*Data supplied*.

====================

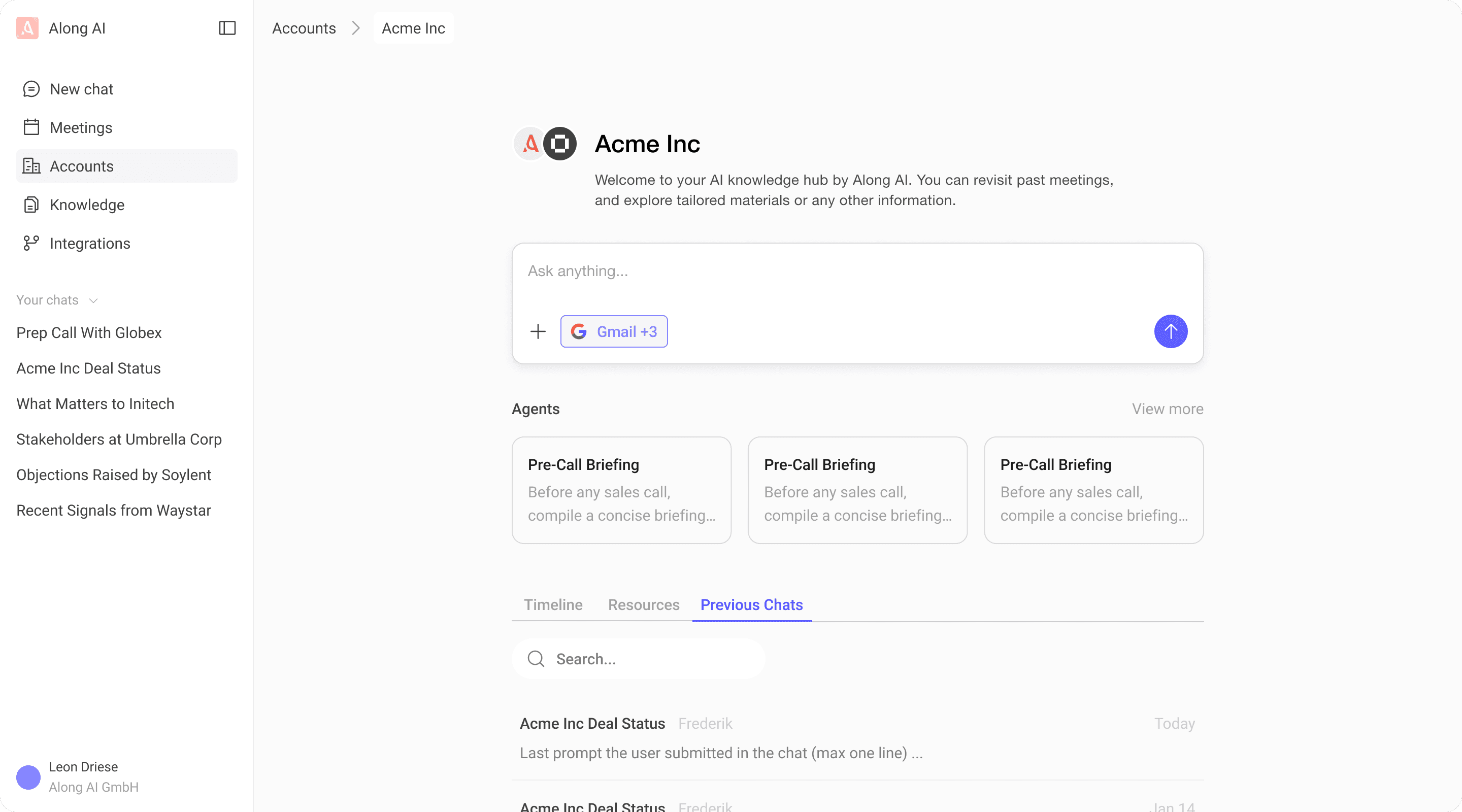Open Knowledge documents section
Screen dimensions: 1462x812
tap(87, 205)
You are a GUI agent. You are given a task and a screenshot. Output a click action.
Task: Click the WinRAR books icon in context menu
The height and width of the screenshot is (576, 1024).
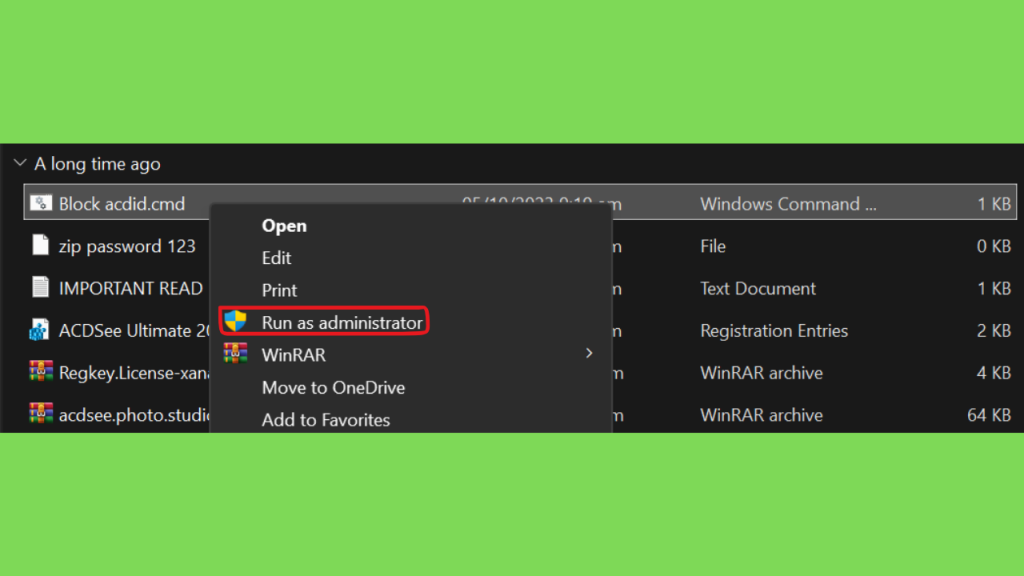pyautogui.click(x=236, y=354)
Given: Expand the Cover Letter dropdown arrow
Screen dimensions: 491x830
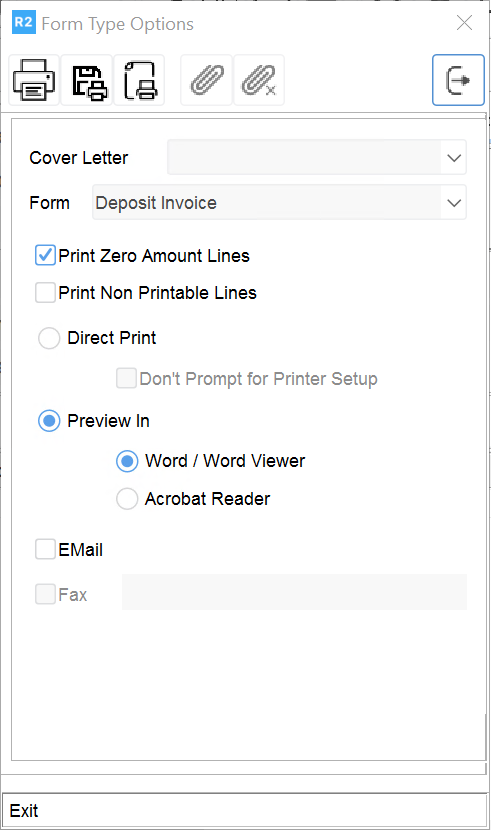Looking at the screenshot, I should coord(454,157).
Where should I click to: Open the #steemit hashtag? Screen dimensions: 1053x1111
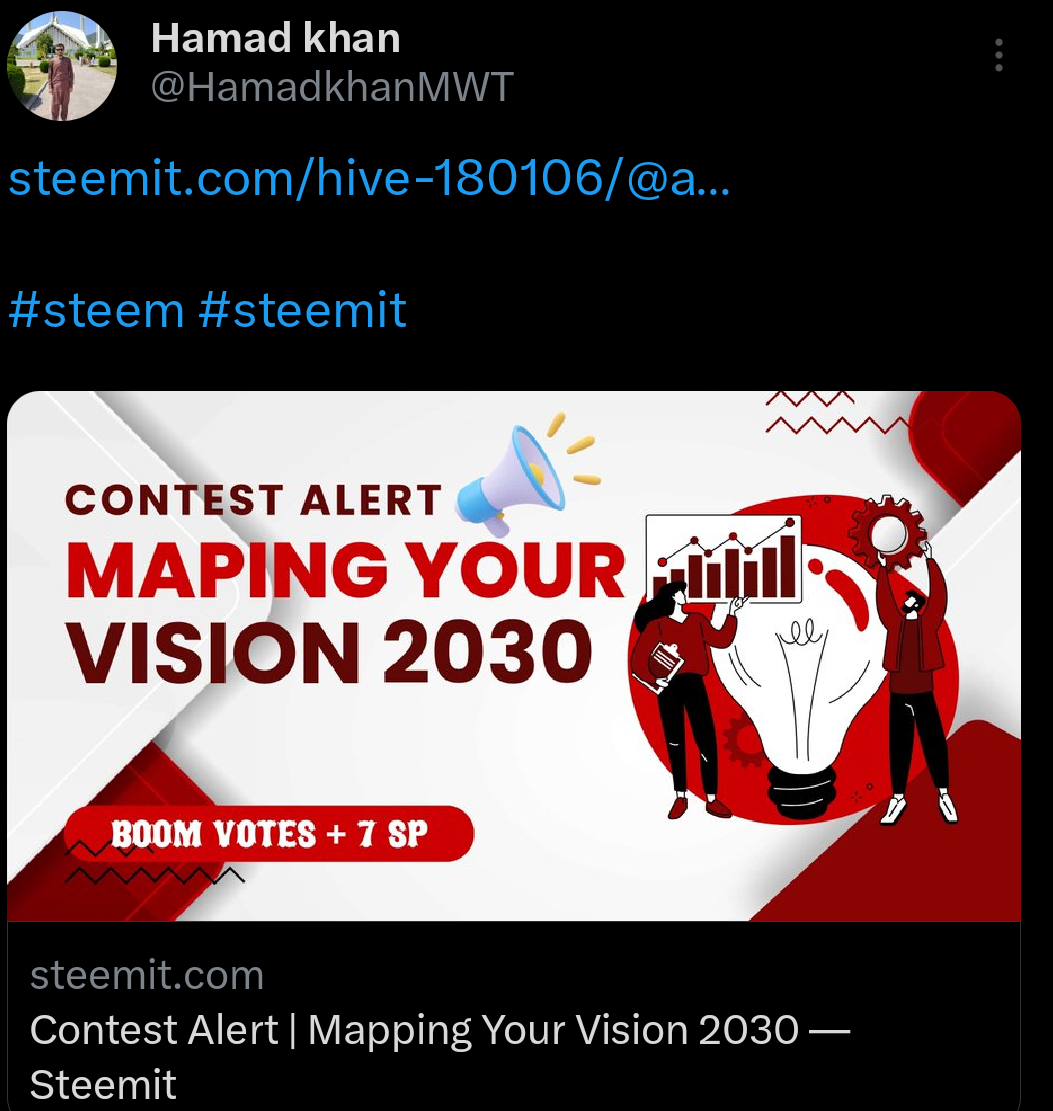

====================

*Work to be completed*.
Reproduce every one of the rows above verbatim, omitting the images.

*Answer to this exercise*.
Open Knowledge documents section
Screen dimensions: 1462x812
tap(87, 205)
You are a GUI agent. You are given a task and a screenshot. Output a click action.
Task: Click the WinRAR books icon in context menu
The height and width of the screenshot is (576, 1024).
pyautogui.click(x=236, y=354)
Given: Expand the Cover Letter dropdown arrow
Screen dimensions: 491x830
Looking at the screenshot, I should coord(454,157).
Where should I click to: Open the #steemit hashtag? Screen dimensions: 1053x1111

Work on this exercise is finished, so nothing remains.